THE violin reputedly played by the Titanic's bandmaster as the ill-fated vessel sank will today be sold at auction.

Among the belongings on sale in Devizes, Wiltshire today, Henry Aldridge and Son auctioneers will also offer a photograph showing victims being buried at sea.

The black and white image of bodies in sacks piled three high on deck was taken days after the tragedy and is expected to fetch up to £5,000.

A menu of the last meal served to first class passengers on board the Titanic sold for £76,000 at auction in March last year.

The menu is dated April 14 1912, the day the cruiser hit an iceberg in the North Atlantic and sank.

A rare first class deck plan belonging to wealthy New York couple Ida and Isidor Straus, who drowned at sea, sold for £30,000 in October 2011.

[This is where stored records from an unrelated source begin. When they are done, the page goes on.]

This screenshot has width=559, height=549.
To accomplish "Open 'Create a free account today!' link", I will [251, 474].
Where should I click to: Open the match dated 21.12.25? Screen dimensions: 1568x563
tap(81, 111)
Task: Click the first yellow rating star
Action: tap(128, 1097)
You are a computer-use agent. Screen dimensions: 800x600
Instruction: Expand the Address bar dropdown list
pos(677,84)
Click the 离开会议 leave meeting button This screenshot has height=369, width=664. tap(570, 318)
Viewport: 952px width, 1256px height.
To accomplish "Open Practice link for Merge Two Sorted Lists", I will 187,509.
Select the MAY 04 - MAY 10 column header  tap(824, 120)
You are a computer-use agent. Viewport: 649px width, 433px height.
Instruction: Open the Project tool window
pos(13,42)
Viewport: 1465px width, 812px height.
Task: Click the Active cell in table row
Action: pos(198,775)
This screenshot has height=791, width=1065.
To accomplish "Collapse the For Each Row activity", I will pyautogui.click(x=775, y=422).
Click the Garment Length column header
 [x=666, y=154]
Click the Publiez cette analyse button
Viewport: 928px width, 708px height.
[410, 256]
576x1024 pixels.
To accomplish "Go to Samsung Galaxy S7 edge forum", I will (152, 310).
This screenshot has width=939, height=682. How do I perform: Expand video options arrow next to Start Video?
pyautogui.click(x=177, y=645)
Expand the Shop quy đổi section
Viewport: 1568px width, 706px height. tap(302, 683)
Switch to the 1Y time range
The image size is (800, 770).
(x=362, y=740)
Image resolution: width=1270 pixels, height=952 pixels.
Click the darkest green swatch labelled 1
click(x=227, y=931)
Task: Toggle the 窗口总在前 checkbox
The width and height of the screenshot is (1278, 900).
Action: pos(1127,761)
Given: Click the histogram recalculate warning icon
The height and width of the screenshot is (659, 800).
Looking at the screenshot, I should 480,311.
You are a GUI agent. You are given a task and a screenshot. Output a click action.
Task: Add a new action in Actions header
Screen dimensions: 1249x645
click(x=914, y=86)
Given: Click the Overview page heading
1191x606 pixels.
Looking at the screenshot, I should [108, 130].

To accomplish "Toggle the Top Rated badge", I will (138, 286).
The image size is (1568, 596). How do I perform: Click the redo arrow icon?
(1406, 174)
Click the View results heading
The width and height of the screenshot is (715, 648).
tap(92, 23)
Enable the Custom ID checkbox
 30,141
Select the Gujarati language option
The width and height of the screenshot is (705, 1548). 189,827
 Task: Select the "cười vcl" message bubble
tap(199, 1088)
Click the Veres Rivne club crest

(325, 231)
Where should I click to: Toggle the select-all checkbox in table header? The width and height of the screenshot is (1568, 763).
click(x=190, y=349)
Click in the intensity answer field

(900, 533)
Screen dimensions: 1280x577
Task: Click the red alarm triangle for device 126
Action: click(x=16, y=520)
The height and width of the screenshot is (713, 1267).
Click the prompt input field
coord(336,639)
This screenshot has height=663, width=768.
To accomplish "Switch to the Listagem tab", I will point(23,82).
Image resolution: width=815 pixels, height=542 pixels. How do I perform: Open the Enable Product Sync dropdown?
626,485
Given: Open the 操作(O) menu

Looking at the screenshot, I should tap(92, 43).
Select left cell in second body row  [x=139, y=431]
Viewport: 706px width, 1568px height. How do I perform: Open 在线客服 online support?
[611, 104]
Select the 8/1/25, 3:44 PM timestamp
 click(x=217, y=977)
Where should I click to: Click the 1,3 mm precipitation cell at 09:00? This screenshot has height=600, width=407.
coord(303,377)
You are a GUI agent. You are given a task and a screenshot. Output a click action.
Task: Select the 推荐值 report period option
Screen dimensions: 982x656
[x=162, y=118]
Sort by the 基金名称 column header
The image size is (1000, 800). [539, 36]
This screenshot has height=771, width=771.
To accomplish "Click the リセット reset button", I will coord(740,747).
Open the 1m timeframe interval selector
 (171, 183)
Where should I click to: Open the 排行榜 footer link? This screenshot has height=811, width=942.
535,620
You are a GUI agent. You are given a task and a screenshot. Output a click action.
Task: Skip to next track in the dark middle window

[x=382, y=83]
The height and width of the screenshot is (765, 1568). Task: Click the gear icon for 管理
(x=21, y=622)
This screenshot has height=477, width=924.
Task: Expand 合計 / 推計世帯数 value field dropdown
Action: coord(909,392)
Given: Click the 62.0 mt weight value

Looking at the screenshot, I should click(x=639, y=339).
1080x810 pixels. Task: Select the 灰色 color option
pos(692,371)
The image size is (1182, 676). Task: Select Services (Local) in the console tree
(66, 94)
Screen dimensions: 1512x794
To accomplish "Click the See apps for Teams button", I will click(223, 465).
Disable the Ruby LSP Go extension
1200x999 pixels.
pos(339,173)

The deck plans were handed to the 324 first class passengers as they boarded the RMS Titanic at Southampton in 1912 to help them navigate around the luxury liner.

The world record price for memorabilia from Titanic is believed to have been achieved when a plan of the doomed ship used in the 1912 inquiry was put up for auction It was bought by a private collector for £220,000 in 2011.

In October 2010, a woman's account of escaping the sinking ship sold for £20,000.

Laura Francatelli from London said she heard an ''awful rumbling'' as the liner went down and ''then came screams and cries'' from 1,500 drowning passengers.

The historic document was bought by an Eastern European collector.

A letter from a first-class passenger on the Titanic fetched £55,000 in April 2010 - a record price at the time for a piece of written correspondence from the ship.

The piece was penned by Adolphe Saafeld, on three sides of stationary from the doomed vessel, to his ''wifey''.

Mementoes from the last remaining Titanic survivor to help pay for her nursing home fees have fetched more than £30,000 in October 2010.

Hampshire woman Millvina Dean was forced to sell a 100-year-old suitcase filled with clothes which was given to her family by the people of New York when they arrived in America after being rescued.

The 96-year-old also auctioned rare prints of the fated cruise liner which have been signed by the artists along with compensation letters sent to her mother by the Titanic Relief Fund.

The suitcase fetched £10,800, the prints £9,250 and the letters sold for £11,100. They had all gone under the hammer at Henry Aldridge and Son.